# Required action:
Return a faithful copy of all the entries, omitting the images.

[Stored records]
== Segment start ==

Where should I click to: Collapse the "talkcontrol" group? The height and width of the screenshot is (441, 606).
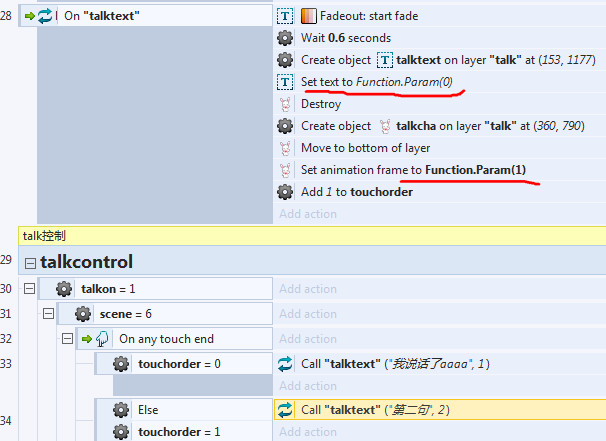click(28, 262)
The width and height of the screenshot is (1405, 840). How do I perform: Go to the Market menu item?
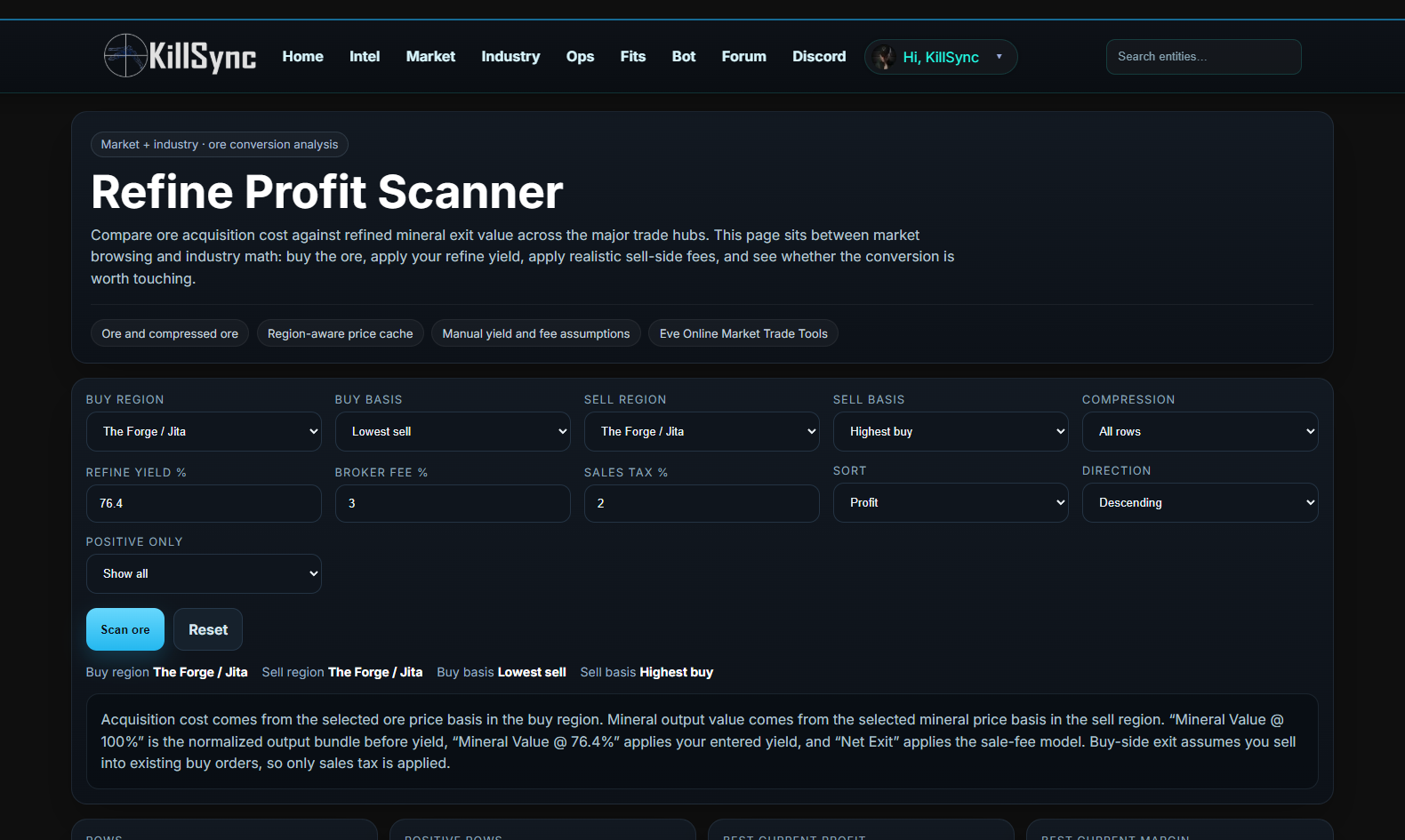430,56
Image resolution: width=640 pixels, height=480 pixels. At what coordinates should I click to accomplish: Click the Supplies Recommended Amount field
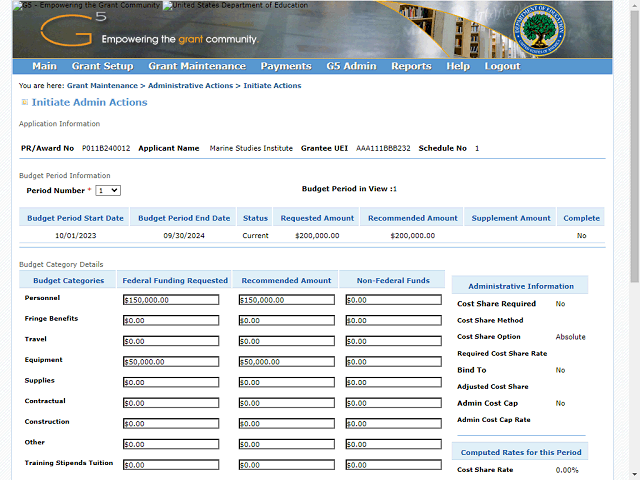[x=286, y=382]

== Segment end ==

# Task output:
Where should I click to: Collapse the "talkcontrol" group? The height and width of the screenshot is (441, 606).
click(28, 262)
The width and height of the screenshot is (1405, 840). How do I perform: Go to the Market menu item?
430,56
Image resolution: width=640 pixels, height=480 pixels. At what coordinates should I click to accomplish: Click the Supplies Recommended Amount field
[x=286, y=382]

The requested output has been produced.